Coral TPU and TensorFlow Lite application note¶

This application note describes how to get the Coral TPU M.2 and mPCIe AI accelerator cards working on the Ten64 under Debian, both natively and inside a VM (using PCIe passthrough/VFIO).

The same instructions (excluding gasket driver install) should also apply to the Coral USB accelerator, however, the PCIe based accelerators can operate faster and without thermal restrictions.

Usage under VMs with VFIO/passthrough¶

The Coral PCIe accelerators will work under VFIO passthrough, but VMs hosts with earlier kernel versions (<5.4) may not work, as the host needs to perform PCIe quirk fixups.

If the Coral card fails to passthrough, you will need the PCI: Move Apex Edge TPU class quirk to fix BAR assignment patch.

Driver and Software Installation¶

The instructions for software installation are nearly the same as the Coral instructions, however, you may encounter issues getting the PCIe driver (gasket) installed from the Coral repository due to linux-header dependencies that cannot be met on arm64.

If you are running a recent kernel (5.4 or later) you may already have the gasket and apex drivers - these are currently in drivers/staging/gasket in the Linux kernel. We don't recommend using the staging version of the driver in kernels prior to 5.7, in part due to the PCIe quirk handling issue mentioned above.

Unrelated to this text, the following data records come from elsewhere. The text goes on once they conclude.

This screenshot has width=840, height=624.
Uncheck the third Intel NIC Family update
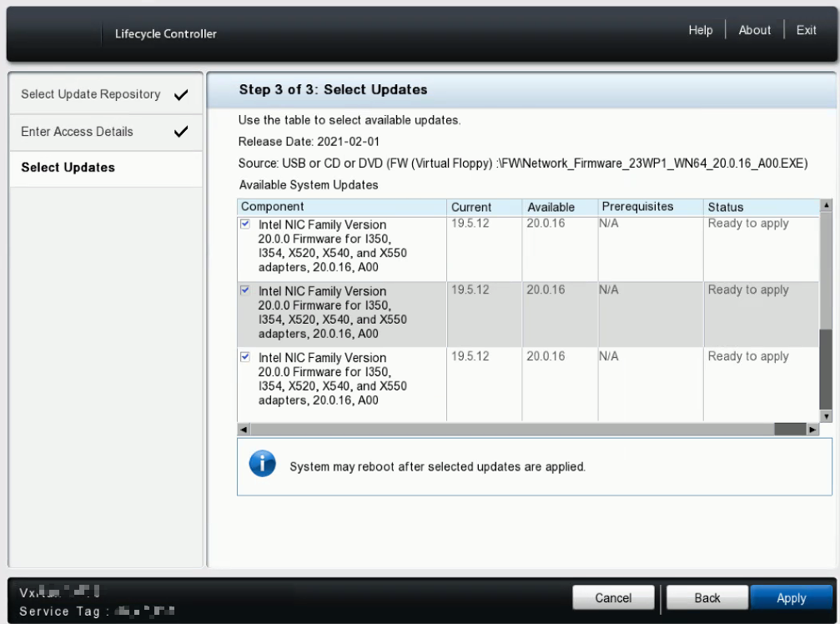(246, 357)
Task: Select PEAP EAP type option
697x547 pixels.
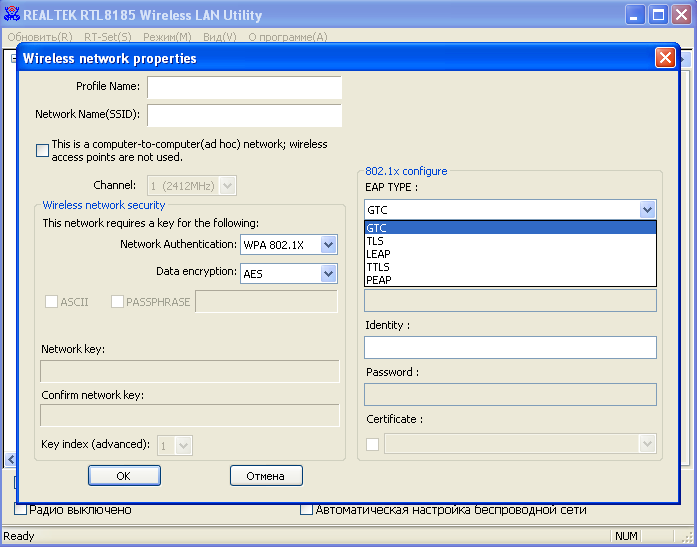Action: click(x=378, y=280)
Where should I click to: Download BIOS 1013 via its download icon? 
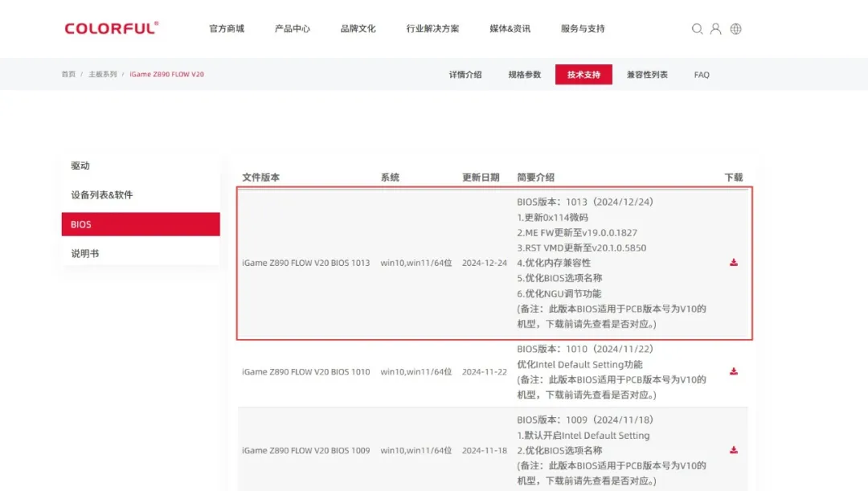(734, 262)
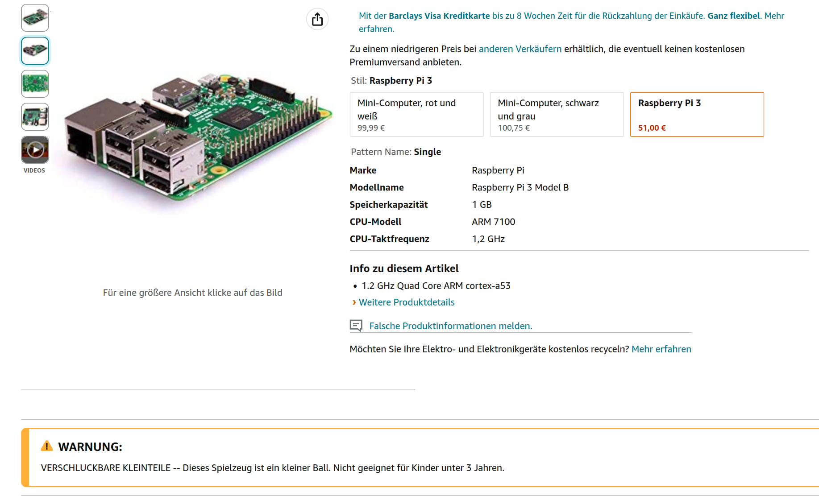819x504 pixels.
Task: Click the share icon above the product image
Action: click(317, 19)
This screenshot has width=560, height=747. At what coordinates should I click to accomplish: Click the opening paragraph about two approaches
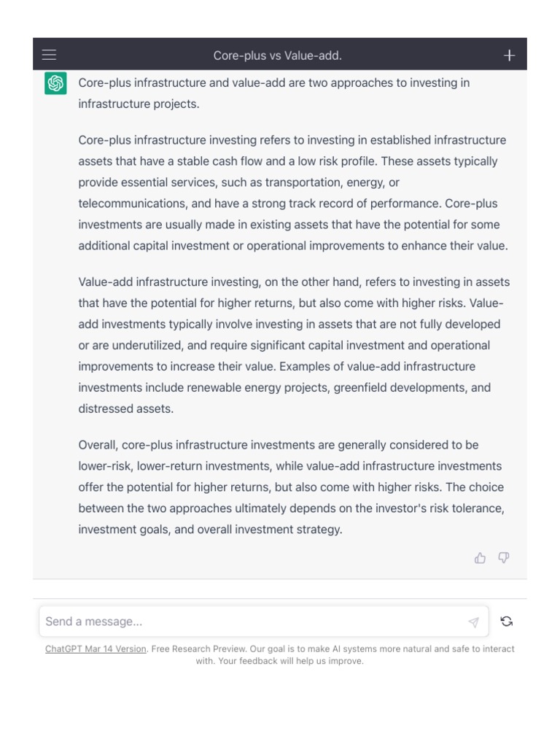(x=273, y=93)
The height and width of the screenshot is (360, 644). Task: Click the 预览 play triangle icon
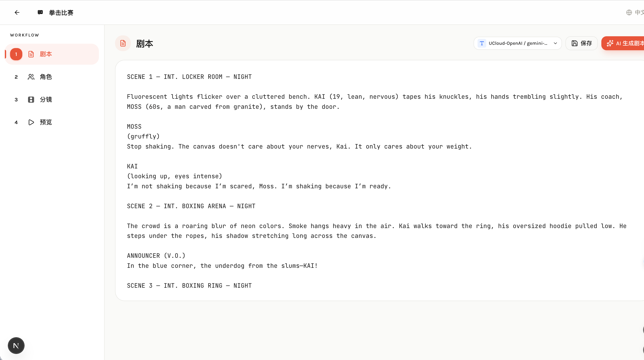(x=31, y=122)
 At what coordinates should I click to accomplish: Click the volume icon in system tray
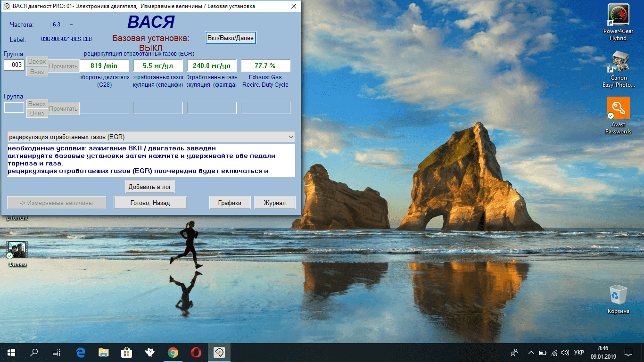coord(565,353)
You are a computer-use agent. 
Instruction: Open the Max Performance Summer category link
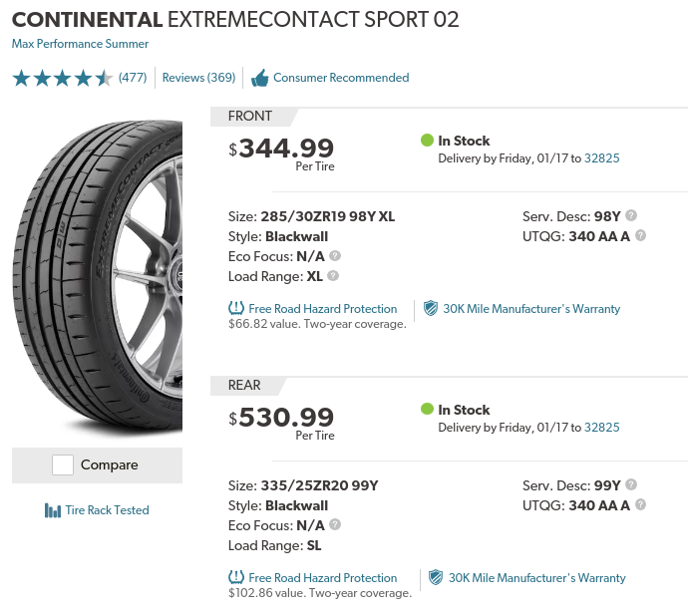(x=80, y=44)
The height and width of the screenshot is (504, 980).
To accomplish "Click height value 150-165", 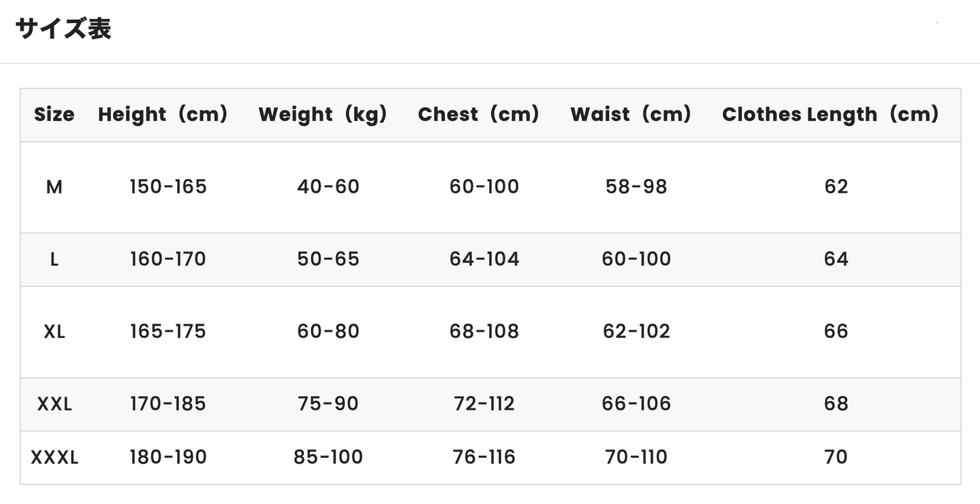I will point(168,187).
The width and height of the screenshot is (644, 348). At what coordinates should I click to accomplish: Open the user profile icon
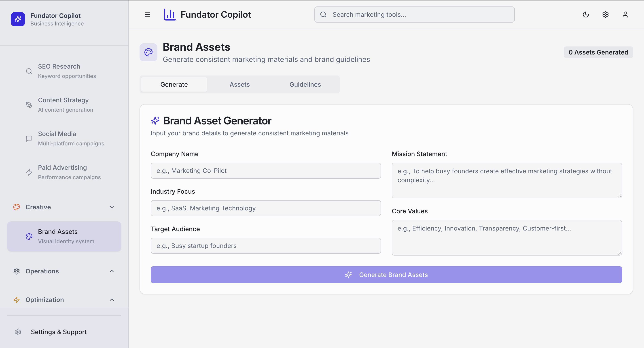click(x=625, y=14)
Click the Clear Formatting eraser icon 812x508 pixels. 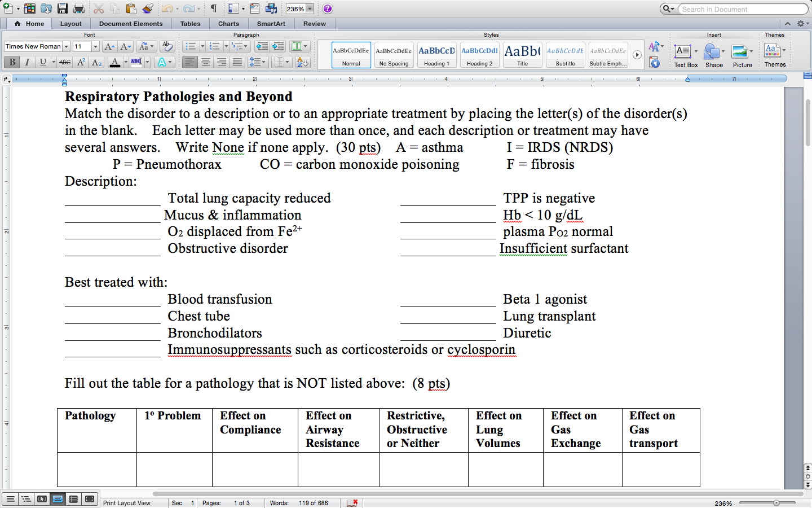[x=166, y=46]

Install the kernel headers for your kernel and DKMS:

sudo apt-get install dkms linux-headers-4.19.0-10-arm64 build-essential

(Note: You need to choose the correct linux-headers package for your running kernel)
Download the gasket-dkms package:

apt-get download gasket-dkms

Extract the gasket source, add to DKMS and install

sudo dpkg --force-depends -i gasket-dkms_1.0-13_all.deb
ar x gasket-dkms_1.0-13_all.deb
cd gasket
sudo cp -r usr/src/gasket-1.0 /usr/src
sudo dkms add gasket/1.0
sudo dkms build gasket/1.0
sudo dkms install gasket/1.0

Check that the gasket and apex drivers load and that the /dev/apex_0 device exists.

sudo modprobe gasket
sudo dmesg | grep gasket
[    4.676912] gasket: loading out-of-tree module taints kernel.
[    4.737324] gasket: module verification failed: signature and/or required key missing - tainting kernel
sudo dmesg | grep apex
[    5.229682] apex 0000:00:05.0: enabling device (0000 -> 0002)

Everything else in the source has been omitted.